A shift to cultural humility
The focus on cultural competency of the past few decades is starting to take a backseat to the concepts of implicit bias, microaggressions and “cultural humility,” Dr. Singh says. Cultural competency is the ability to interact with people from any culture.
“There’s no way you can teach one person about 200 cultures and about their dietary needs, their views on death—the things you’re going to see in a hospital. It’s impossible,” Dr. Singh says. “We shifted to this idea of cultural humility that you approach your patients, and even your colleagues and people you work with every day, with this idea that you may not know about them, but if you come to them in an open fashion and you’re willing to learn about them, that it would move you forward as a person.”
Dr. Singh points to a medical practice that aimed to better understand the needs of patients who were disabled. Instead of only offering handicapped parking or an accessible entrance, the practice posted a sign at the registration desk that asked, “How can we enable your visit today?”
To develop a more diverse specialty and one that cultivates cultural humility, IRs at all levels must get involved, Dr. Singh said. “This has to be an organic process for our society. That means membership participation, buy-in and education,” he says. “If members of the society work with the Diversity and Inclusion Committee and take ownership of some part of the effort, we will succeed. And with that support, we will be a stronger society.”
SIR diversity projects
The Diversity and Inclusion Committee is dedicated to developing critical initiatives to recruit women and underrepresented minorities into the specialty.

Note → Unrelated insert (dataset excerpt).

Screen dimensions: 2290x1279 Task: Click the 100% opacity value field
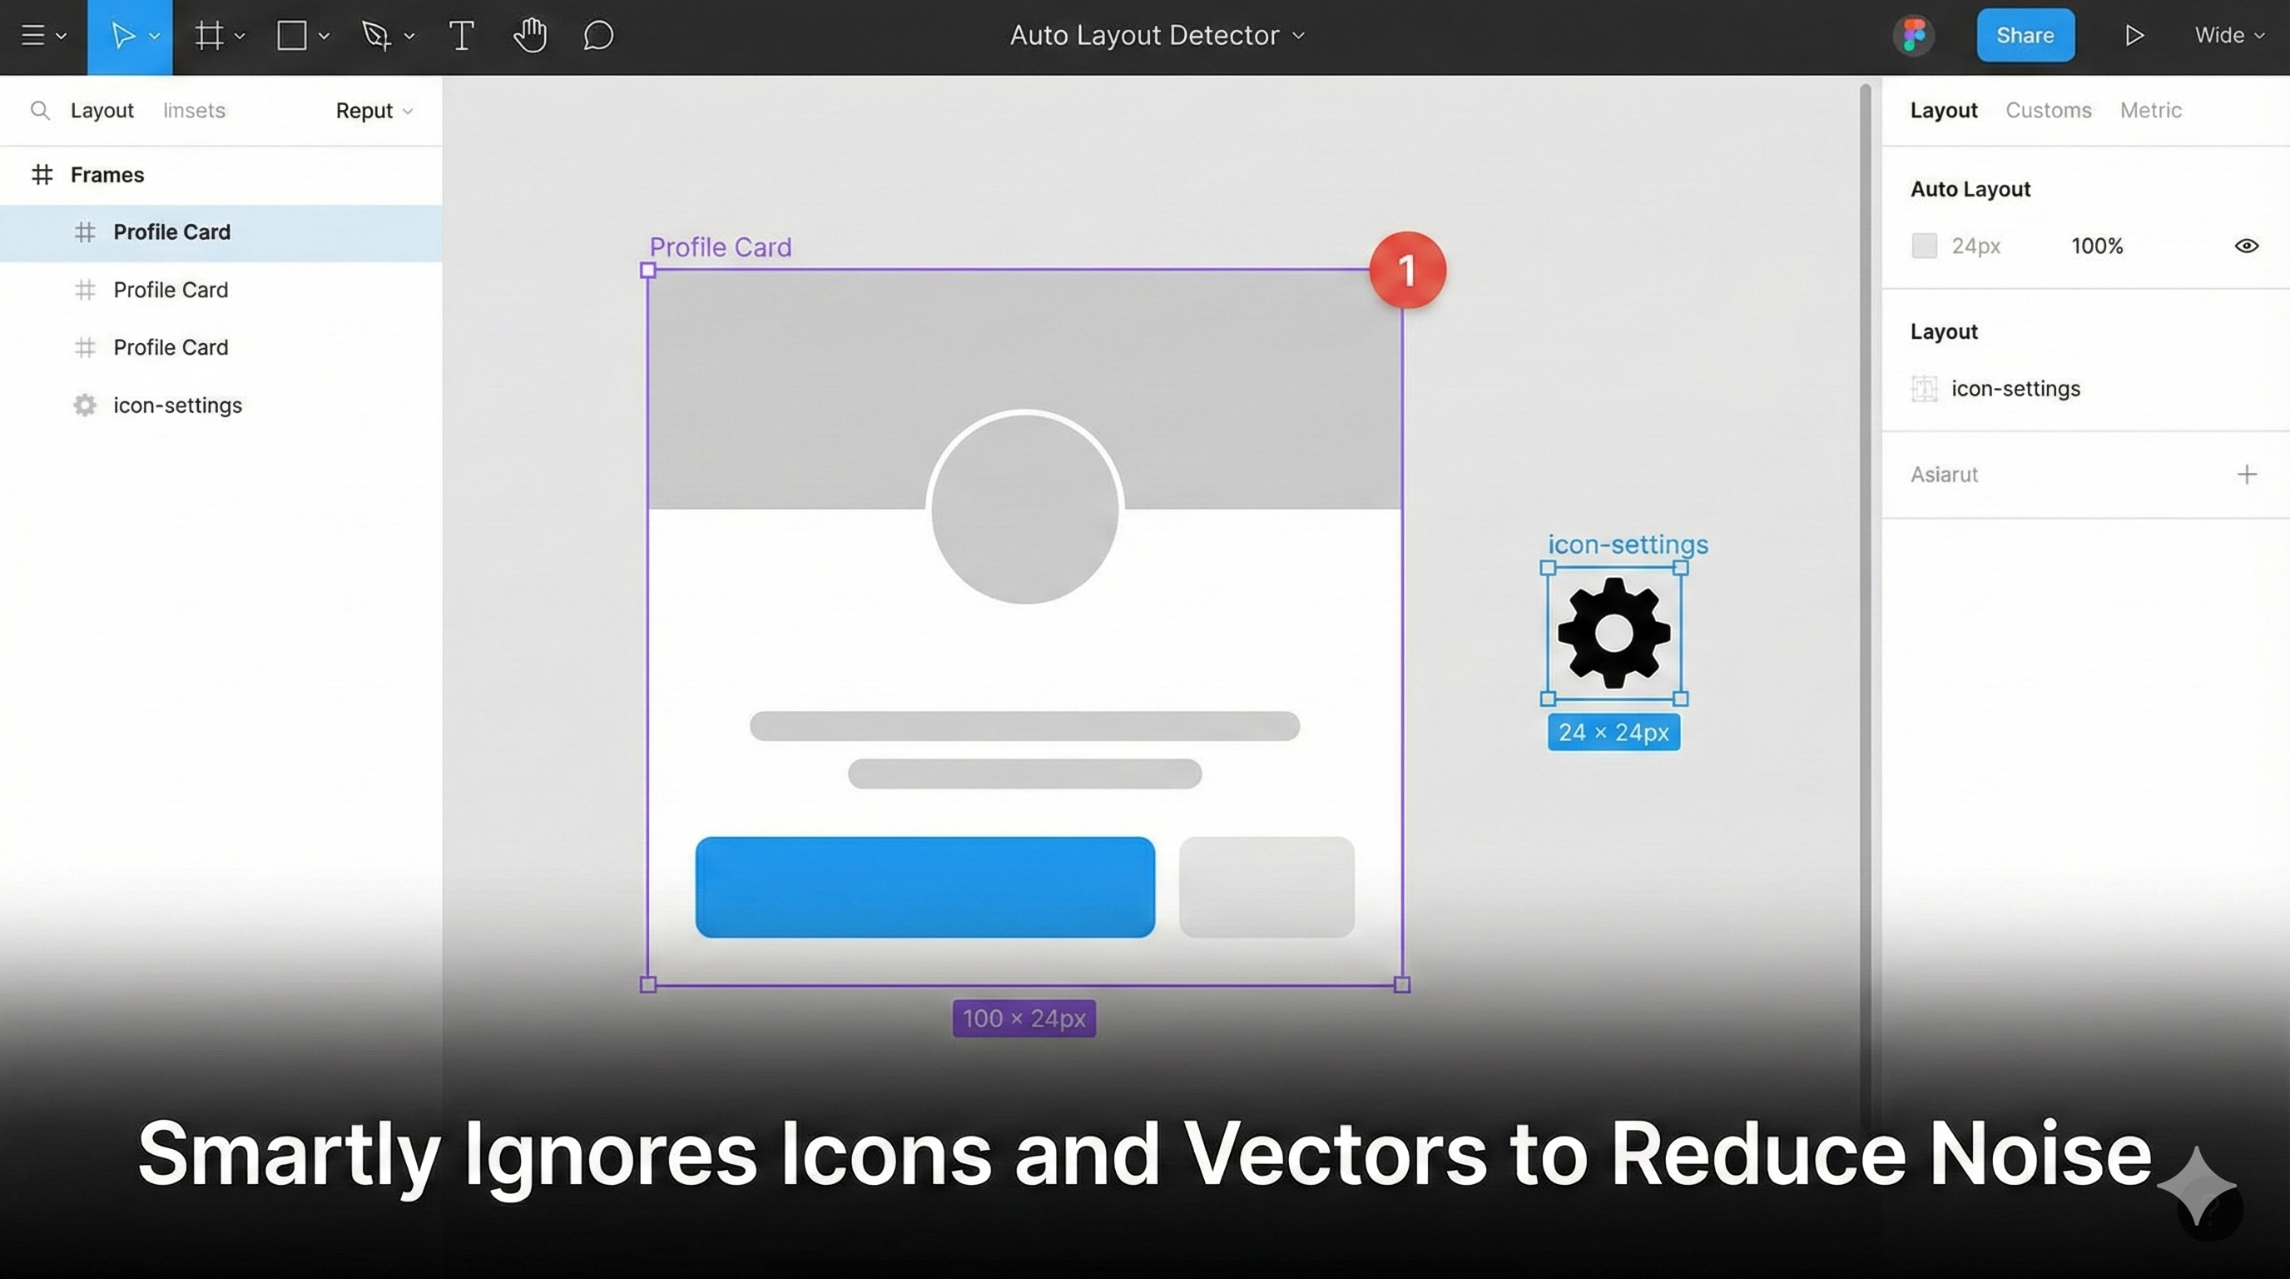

The two-year-old committee has three subcommittees focusing on these efforts:
- Annual Scientific Meeting—This subcommittee is examining ways to expand programming for and about women and underrepresented minorities and about overall diversity topics. The subcommittee is also aiming to increase the diversity of meeting presenters.
- Strategic plan—The current five-year strategic plan ends in 2017 and SIR will embark on the development of its next five-year plan. This subcommittee is developing principles of diversity and inclusion that it aims to weave into the strategic plan.
- Outreach and pipeline—Now that IR has its own residency program, it is a valuable opportunity to develop programs to reach out directly to medical students about the benefits of becoming an interventional radiologist. Individual IRs can work with clerkship directors to include IR in didactic lectures. They can also connect with medical students by allowing them to observe procedures or get them involved in an IR research project.